Bechara - Claro, claro. Principalmente algumas novidades, para as quais você não tem muita explicação. Por exemplo, um dos hábitos comuns que aparecem na língua falada e também na língua escrita é você usar o “daqui” sem a preposição “a”. “Daqui dois dias eu vou visitar...” Mas você não tira a preposição quando você diz “daqui a pouco”. Mas você diz “daqui dois dias”, “daqui três horas”. Outra construção que está sendo introduzida é você dizer, por exemplo, “muitos milhões de homens, muitas milhões de mulheres”, enquanto a palavra “milhão” é uma palavra masculina. Tem que concordar é com o “milhão”. Esse uso está se generalizando, mas a língua é isso.

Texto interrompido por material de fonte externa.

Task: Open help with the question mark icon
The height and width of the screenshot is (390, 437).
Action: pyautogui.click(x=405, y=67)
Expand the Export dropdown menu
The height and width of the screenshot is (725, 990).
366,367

OP - A língua se faz pelo uso.
Bechara - A língua está num perpétuo devenir. Ela nunca está parada nem no tempo nem no espaço nem nas classes sociais. E isso é que dá esse colorido especial, porque a língua é o homem. O grande problema é que muitas vezes ou é mal ensinada ou o professor pensa que está ensinando língua, mas está ensinando teoria gramatical. Esse é o problema.

Perfil
Evanildo Cavalcante Bechara é recifense. Nasceu em 26 de fevereiro de 1928. É considerada a principal autoridade no Brasil para decidir sobre as pendências no novo acordo ortográfico. É professor titular e emérito da Universidade Estadual do Rio de Janeiro (UERJ) e da Universidade Federal Fluminense (UFF). Membro da Academia Brasileira de Letras (ABL) desde 2000, é sócio-correspondente da Academia de Ciências de Lisboa e doutor honoris causa da Universidade de Coimbra. É autor da Moderna Gramática Portuguesa e da Gramática Escolar da Língua Portuguesa, além de várias outras obras. Em 1971 e 1972, exerceu o cargo de professor titular visitante da Universidade de Colônia, na Alemanha. De 1987 a 1989, exerceu igual cargo na Universidade de Coimbra, em Portugal. É casado e tem três filhos. Atualmente, mora no Rio de Janeiro.